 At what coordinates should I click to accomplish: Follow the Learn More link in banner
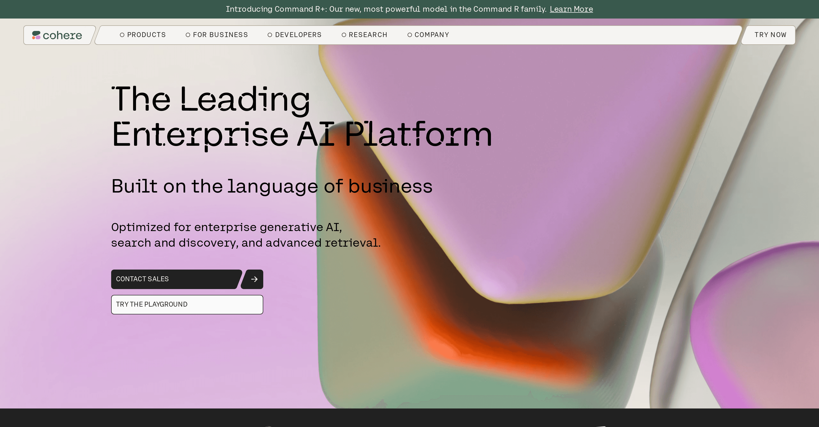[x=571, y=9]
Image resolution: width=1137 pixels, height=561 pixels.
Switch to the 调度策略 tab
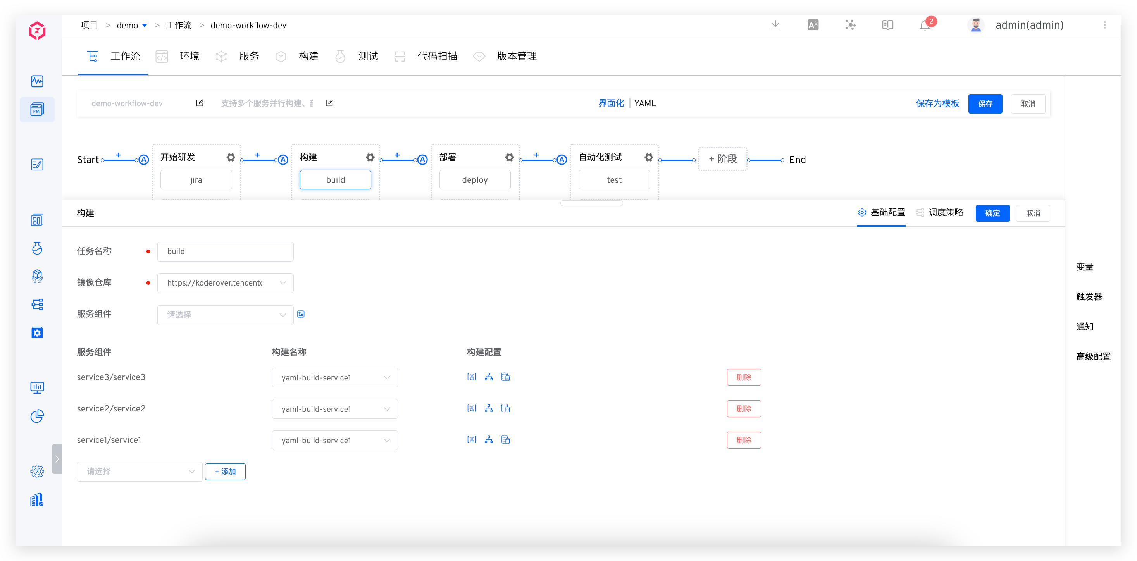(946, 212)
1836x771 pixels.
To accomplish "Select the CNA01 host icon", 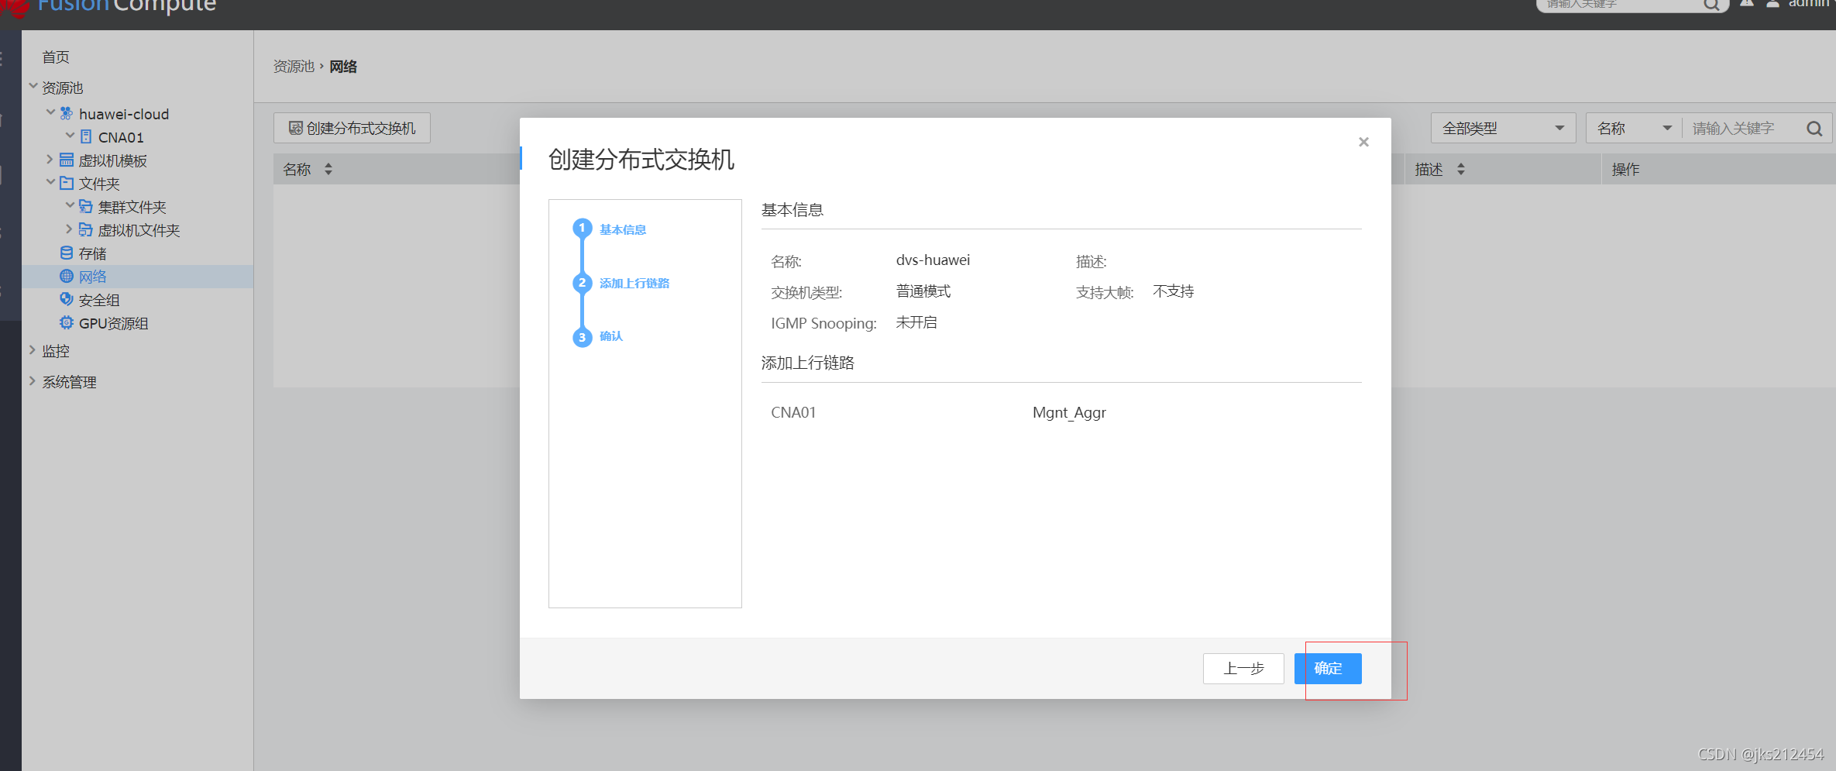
******
In the copy, every entry appears exactly as written above and no picture appears.

### Response to this task
 At what coordinates should I click to accomplish: Follow the Learn More link in banner
[x=571, y=9]
Image resolution: width=1137 pixels, height=561 pixels.
Switch to the 调度策略 tab
(946, 212)
1836x771 pixels.
To accomplish "Select the CNA01 host icon", 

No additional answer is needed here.